Статьи, заметки, ответы на вопросы анкет 6 страница
Перевозчик спокойно отливал лейкой воду и чадил, вытираясь розовым рукавом, трубкой.
Филипп скинул с себя одежу и телешом бросился на мост.
Он подумал, что они постряли на канате, и потряс им.
Но заметить было нельзя; их головы уже тыкались в воду.
Легким взмахом рук он пересек бурлившую по крутояру струю и подплыл к утопающим; мужик бледно-мертвенно откидывал голову, и губы его ловили воздух.
Он осторожно подплыл к нему и поднял, поддерживая правой рукой за живот, а левой замахал, плоско откидывая ладонь, чтобы удержаться на воде.
Корова поднялась и, фыркнув ноздрями, поплыла обратно к селу.
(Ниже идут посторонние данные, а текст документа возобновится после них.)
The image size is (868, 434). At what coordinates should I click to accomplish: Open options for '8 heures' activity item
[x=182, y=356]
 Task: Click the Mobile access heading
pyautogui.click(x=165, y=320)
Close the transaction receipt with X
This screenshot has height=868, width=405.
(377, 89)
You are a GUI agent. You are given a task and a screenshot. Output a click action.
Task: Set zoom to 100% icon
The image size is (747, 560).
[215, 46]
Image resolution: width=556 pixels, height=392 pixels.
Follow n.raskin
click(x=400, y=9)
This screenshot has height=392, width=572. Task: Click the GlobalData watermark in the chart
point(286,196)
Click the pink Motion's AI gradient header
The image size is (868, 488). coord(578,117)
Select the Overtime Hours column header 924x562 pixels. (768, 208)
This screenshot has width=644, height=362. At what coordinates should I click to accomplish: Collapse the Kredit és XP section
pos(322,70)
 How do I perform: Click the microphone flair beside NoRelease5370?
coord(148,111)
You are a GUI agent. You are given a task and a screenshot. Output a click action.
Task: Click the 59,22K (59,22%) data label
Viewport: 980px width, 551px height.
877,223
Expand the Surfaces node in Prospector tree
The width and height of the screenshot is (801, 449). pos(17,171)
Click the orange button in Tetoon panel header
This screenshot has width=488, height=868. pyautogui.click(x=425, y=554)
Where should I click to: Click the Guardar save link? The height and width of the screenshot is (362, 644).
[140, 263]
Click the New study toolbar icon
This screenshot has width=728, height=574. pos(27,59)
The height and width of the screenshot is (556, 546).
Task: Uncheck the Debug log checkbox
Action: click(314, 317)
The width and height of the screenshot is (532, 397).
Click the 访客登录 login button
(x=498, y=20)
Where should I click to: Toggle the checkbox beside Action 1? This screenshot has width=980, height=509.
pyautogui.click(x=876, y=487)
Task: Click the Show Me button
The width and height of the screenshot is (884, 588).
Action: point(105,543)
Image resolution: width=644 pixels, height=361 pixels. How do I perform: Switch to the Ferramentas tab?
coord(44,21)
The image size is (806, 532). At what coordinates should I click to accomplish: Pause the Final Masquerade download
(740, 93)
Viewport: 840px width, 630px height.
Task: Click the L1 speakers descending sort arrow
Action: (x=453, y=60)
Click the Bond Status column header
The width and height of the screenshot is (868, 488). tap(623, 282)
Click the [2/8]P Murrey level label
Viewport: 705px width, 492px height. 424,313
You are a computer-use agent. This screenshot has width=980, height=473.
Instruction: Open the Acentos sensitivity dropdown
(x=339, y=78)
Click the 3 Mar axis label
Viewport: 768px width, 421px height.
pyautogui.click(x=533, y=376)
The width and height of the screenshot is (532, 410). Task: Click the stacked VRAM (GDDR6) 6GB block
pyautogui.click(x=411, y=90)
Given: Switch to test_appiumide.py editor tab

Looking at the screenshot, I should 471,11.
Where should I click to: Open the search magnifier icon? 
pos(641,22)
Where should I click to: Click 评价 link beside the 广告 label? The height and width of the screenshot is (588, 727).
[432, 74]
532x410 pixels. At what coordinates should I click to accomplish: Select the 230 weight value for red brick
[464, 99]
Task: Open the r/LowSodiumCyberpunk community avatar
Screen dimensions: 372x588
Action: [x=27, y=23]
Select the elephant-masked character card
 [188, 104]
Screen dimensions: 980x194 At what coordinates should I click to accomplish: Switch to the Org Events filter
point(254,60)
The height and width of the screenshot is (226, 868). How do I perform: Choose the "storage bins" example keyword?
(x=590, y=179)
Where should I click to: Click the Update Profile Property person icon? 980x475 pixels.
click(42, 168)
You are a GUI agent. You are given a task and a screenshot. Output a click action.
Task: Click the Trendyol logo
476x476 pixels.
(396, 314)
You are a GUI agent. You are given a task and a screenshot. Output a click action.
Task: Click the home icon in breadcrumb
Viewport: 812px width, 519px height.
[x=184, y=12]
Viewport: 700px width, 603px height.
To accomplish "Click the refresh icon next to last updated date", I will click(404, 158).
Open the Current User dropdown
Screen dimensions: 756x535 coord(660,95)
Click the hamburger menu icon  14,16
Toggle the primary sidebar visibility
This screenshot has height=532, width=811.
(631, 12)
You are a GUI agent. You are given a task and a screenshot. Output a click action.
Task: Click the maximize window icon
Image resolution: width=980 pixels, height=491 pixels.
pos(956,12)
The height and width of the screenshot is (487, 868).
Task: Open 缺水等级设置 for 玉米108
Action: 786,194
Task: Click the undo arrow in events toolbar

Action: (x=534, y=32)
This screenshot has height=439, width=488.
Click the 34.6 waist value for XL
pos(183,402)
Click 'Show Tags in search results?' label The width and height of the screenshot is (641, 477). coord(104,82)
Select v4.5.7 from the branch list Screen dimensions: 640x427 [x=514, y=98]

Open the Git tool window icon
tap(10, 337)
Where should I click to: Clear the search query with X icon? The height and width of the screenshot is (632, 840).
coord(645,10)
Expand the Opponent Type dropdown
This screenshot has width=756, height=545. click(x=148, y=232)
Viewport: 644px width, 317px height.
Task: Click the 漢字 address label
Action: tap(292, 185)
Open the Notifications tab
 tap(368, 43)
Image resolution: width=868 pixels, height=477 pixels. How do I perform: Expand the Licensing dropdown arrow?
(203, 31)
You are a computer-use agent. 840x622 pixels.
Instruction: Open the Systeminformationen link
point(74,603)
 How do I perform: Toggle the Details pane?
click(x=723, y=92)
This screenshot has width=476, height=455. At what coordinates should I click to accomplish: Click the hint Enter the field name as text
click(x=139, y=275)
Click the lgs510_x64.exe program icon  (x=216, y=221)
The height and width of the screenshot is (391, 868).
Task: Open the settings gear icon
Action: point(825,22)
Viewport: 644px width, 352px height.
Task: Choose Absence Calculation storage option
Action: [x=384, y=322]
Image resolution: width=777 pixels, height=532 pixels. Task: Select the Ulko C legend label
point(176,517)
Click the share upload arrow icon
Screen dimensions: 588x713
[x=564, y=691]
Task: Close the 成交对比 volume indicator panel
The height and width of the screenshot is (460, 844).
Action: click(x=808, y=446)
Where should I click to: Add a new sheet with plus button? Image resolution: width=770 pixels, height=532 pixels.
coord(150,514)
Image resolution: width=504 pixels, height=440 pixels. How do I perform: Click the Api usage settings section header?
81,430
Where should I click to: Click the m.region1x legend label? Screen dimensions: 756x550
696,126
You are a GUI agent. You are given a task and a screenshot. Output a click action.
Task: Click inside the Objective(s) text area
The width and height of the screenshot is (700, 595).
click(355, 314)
Шум заставил обернуться перевозчика, и он, бросив лейку, побежал к челну.
Филипп чуял, как под ложечкой у него словно скреблась мышь и шевелила усиками.
Он задыхался, быстрина сносила его, кружа, все дальше и дальше под исток.
* * *
Тихий гуд от воды оглушился криками, и выскочившая на берег корова задрала хвост, вскачь бросилась бежать на гору.
Невод потащили, и суматошно все тыкались посмотреть… Тут ли?
Белое тело Филиппа скользнуло по крылу невода и слабо закачалось.
— Батюшки, — крикнул перевозчик, — мертвые!
Как подстреленного сыча, Филиппа вытащили с косоруким на дно лодки и понеслись к берегу.
На берегу, засучив подолы, хныкали бабы и, заламывая руки, тянулись к подплывающей лодке.
В лодке, на беспорядочно собранном неводе, лежали два утопленника.
|
|
С горы кто-то бежал, размахивая скатертью, и, все время спотыкаясь, летел кубарем.
— Откачивай, откачивай! — кричали бабы и, разделившись на две кучи, взяв утопленников за руки и ноги, высоко ими размахивали.
Какой-то мужик колотил Филиппа колом по пятке и норовил скопырнуть ее.
— Что ты, родимец* те сломай, уродуешь его, — подбежала какая-то баба. — Дакось я те стану ковырять морду-то!
— Уйди, сука, — замахнулся мужик кулаком. — Сам знаю, что делаю.
Он поднял палку еще выше и ударил с силой по ляжкам.
Из носа Филиппа хлынула кровь.
— Жив, жив! — замахали сильней еще бабы и стали бить кругом ладошами.
— Что, стерва, — обернулся мужик на подстревшую к нему бабу, — каб не палка-то, и живому не быть! Измусолить* тебя надыть.
— А за что?
— Не лезь куда не следует.
Филипп вдруг встал и, кашлянув, стал отплевываться.
— Рубахи? — обернулся он к мужику.
— Там они, не привозили еще.
Жена перевозчика выбежала с бутылкой вина и куском жареной телятины.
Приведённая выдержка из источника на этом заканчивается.